Greatest hits album by Lords of Acid
- Released: November 10, 2002
- Recorded: 1988–2002
- Label: Fingerlicking Good
- Producer: Lords of Acid

Lords of Acid chronology
| On the Racks (2001) | Private Parts (2002) | Greatest T*ts (2003) |

= Private Parts (album) =

Private Parts is a hits compilation album by Belgian electronic band Lords of Acid in 2002. Private Parts was issued by Fingerlicking Good Records in European territories only. It contains tracks originally appearing on the band's four studio albums Lust, Voodoo-U, Our Little Secret and Farstucker.

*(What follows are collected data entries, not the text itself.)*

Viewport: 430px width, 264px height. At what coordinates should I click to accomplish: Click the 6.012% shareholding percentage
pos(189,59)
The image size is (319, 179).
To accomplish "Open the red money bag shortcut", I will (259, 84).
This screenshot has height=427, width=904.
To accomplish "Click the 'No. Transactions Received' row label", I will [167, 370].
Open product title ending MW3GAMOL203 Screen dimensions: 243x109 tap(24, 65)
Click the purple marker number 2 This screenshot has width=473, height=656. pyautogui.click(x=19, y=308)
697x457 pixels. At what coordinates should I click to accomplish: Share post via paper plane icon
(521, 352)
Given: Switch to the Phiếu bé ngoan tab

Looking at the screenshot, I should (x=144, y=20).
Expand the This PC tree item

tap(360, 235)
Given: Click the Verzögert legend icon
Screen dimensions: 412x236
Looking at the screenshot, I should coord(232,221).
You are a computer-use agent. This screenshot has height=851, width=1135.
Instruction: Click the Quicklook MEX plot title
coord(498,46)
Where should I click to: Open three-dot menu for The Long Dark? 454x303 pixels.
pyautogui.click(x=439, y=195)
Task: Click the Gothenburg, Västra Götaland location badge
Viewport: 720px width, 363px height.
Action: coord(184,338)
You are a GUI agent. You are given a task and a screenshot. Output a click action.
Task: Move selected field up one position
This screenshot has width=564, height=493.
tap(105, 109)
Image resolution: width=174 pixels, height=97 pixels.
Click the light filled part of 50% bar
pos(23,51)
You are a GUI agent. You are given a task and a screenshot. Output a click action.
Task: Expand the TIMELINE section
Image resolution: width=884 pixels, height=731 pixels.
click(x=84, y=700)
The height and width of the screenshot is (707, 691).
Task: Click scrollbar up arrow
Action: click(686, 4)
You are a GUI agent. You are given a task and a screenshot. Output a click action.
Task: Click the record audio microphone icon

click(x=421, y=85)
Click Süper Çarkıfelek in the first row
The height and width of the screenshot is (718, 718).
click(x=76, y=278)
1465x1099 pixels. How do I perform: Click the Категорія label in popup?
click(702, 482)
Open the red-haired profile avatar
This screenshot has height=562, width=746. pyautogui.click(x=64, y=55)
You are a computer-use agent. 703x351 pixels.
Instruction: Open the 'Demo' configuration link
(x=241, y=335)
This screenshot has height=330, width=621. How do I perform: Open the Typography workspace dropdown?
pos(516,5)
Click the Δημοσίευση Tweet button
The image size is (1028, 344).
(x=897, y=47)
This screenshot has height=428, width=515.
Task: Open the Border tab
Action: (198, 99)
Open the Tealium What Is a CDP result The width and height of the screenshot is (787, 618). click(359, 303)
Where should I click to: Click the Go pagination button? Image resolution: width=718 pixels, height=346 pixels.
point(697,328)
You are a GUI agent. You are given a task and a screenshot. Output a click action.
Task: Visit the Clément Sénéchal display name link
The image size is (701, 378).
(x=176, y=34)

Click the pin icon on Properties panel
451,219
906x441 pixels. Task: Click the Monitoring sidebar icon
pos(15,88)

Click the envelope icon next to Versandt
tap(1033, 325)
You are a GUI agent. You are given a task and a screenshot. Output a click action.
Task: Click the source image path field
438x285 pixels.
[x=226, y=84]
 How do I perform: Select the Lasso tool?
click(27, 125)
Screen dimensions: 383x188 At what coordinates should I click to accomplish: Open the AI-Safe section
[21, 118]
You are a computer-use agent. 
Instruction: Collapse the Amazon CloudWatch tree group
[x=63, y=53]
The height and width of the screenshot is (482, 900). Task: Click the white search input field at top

All the songs on the album have been re-recorded with Deborah Ostrega's vocals (except "Crablouse" and "I Sit on Acid") Also included are three new tracks ("Gimme Gimme", "Nasty Love", and "Stoned on Love Again"), a new remix of the band's 1988 dance hit "I Sit on Acid" and the uncensored music video for "Gimme Gimme".

==Track listing==
1. "Gimme Gimme"
2. "Fingerlickin' Good"
3. "Pussy"
4. "I Sit on Acid 2000"
5. "Rubber Doll"
6. "LSD=Truth"
7. "(A Treatise on the Practical Methods Whereby One Can) Worship the Lords"
8. "The Most Wonderful Girl"
9. "Nasty Love"
10. "Scrood Bi U"
11. "Lover"
12. "The Crablouse"
13. "Am I Sexy?"
14. "Stoned on Love Again"
15. "Let's Get High" (Rob Swift Remix)
16. "I Sit on Acid" (Original version)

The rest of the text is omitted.